I am trying to solve a system equations for rational, constant coefficients:
ord = 3;
vars = {a, b, c, d, e};
Do[tt[nn] = Total[vars^nn], {nn, 1, ord}];
mm = (Expand[tt[1]^ord] /. mm_^nn_ -> 0)/ord! // Expand; (*Sum of products of all unique sets of 3*)
expr = cc[1]*tt[1]^3 + cc[2]*tt[2]*tt[1] + cc[3]*tt[3] - mm;
aa = Solve[{expr == 0}, {cc[1], cc[2], cc[3]}]
(*{{cc[3] -> -((-a b c - a b d - a c d - b c d - a b e - a c e - b c e - a d e - b d e - c d e)/(a^3 + b^3 + c^3 + d^3 + e^3)) - ((a + b + c + d + e)^3 cc[1])/(a^3 + b^3 + c^3 + d^3 + e^3) - ((a + b + c + d + e) (a^2 + b^2 + c^2 + d^2 + e^2) cc[2])/(a^3 + b^3 + c^3 + d^3 + e^3)}} *)
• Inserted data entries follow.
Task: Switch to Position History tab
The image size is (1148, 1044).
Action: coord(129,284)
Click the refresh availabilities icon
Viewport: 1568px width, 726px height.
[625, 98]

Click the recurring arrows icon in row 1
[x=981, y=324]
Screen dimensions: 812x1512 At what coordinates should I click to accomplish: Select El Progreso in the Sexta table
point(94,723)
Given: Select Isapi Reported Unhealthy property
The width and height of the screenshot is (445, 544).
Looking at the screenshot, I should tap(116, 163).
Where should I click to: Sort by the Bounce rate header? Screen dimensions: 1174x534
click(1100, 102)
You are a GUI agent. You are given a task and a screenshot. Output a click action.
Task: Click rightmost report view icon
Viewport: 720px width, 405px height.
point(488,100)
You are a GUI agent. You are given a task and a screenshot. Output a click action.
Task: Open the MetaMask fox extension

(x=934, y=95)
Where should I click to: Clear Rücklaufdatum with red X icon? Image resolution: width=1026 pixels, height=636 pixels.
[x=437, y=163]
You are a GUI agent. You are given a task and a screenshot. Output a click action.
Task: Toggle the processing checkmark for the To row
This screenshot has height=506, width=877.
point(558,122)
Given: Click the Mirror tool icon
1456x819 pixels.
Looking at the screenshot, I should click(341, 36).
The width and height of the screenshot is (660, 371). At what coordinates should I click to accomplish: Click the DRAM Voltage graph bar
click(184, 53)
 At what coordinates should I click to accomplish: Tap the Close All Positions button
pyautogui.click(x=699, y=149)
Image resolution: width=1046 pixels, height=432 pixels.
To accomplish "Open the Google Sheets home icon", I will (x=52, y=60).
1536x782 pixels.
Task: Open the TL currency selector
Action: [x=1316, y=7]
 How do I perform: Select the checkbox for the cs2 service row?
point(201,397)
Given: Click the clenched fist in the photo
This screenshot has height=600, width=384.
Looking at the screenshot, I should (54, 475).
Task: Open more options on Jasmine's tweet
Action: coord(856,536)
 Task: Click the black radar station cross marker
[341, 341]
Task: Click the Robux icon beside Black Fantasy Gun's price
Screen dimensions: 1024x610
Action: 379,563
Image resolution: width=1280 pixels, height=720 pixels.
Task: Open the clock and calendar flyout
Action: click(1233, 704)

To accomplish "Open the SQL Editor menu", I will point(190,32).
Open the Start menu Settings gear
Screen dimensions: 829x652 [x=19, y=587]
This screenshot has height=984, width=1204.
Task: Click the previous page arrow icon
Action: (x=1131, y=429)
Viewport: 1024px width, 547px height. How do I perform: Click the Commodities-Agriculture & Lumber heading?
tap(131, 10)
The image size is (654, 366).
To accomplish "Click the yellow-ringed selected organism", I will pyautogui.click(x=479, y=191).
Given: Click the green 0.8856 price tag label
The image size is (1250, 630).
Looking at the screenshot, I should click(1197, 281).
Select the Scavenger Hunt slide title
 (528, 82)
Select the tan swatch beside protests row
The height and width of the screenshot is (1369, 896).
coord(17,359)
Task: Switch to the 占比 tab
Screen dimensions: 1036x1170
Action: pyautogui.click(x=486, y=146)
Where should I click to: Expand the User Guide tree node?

This is the correct result for an under-determined system like this one, with 1 eqn and 3 unknowns. However, if we require that the cc[]'s be rational constants, i.e. independent of {a, b, c, d, e}, then the only solution (which I calculated by hand) is:
bb = {cc[1] -> 1/6, cc[2] -> -1/2, cc[3] -> 1/3};
expr /. bb // Expand
(* 0 *)
How can I get such solns from MMa? How does one impose the condition that the soln coefficients must be rational constants?
Ultimately, I need to do this with arbitrarily large vars lists and larger values of ord where ord < Length[vars].